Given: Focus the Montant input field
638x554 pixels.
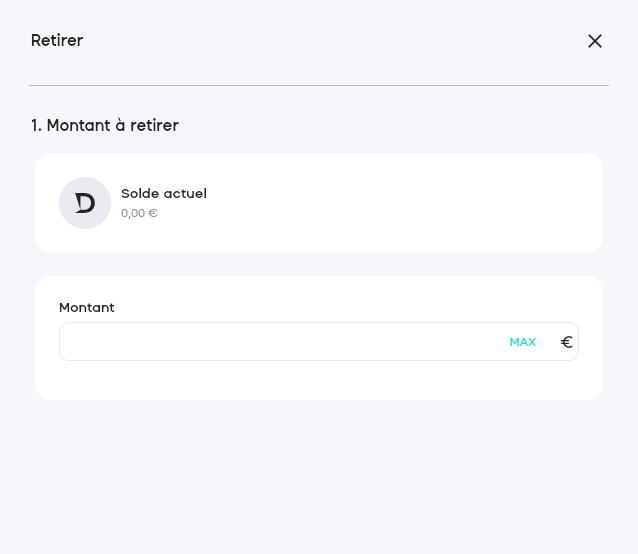Looking at the screenshot, I should [x=280, y=342].
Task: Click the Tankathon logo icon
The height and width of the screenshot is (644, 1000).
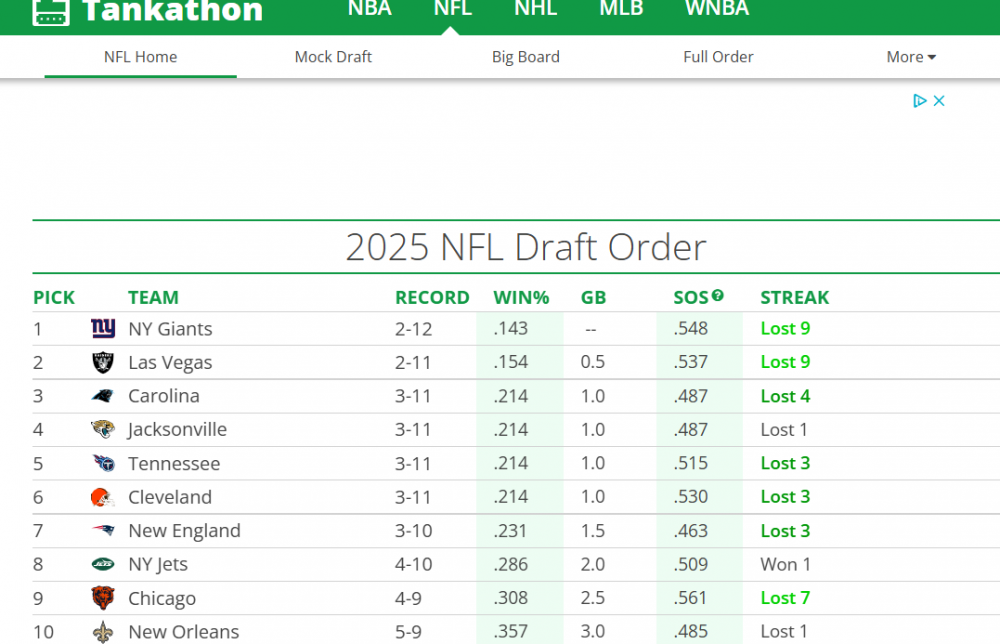Action: (x=51, y=11)
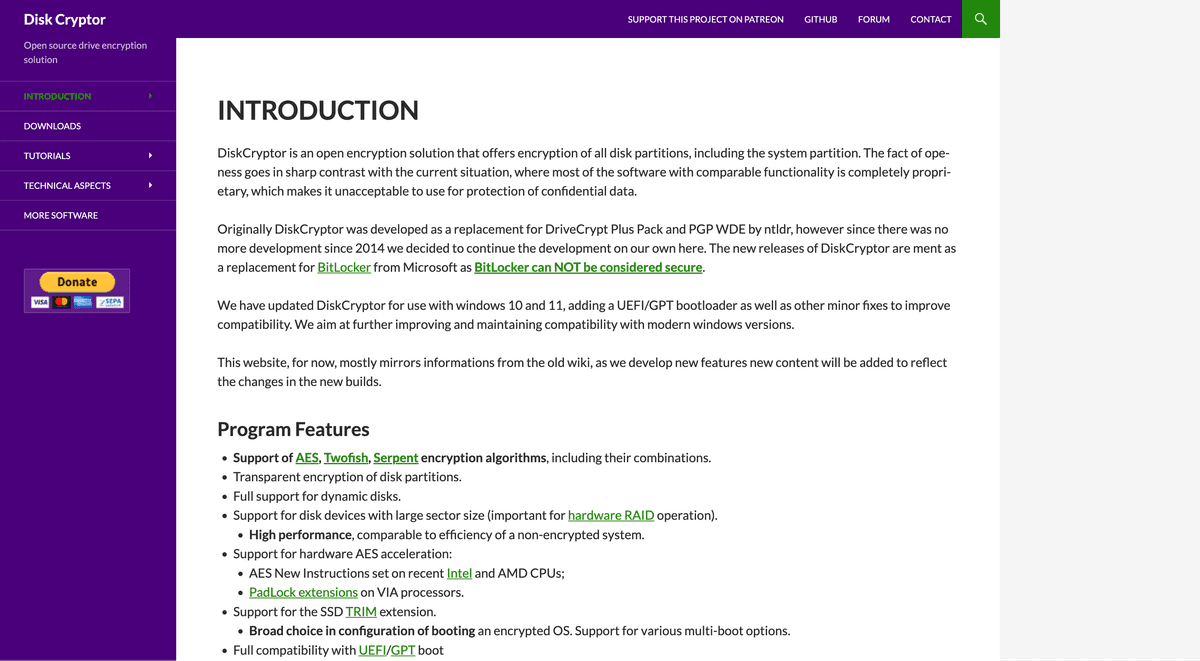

About this task:
Return all of the lines above without alteration, minus the pictures.

The answer:
Given: Focus the Montant input field
638x554 pixels.
Looking at the screenshot, I should [x=280, y=342].
Task: Click the Tankathon logo icon
The height and width of the screenshot is (644, 1000).
Action: (x=51, y=11)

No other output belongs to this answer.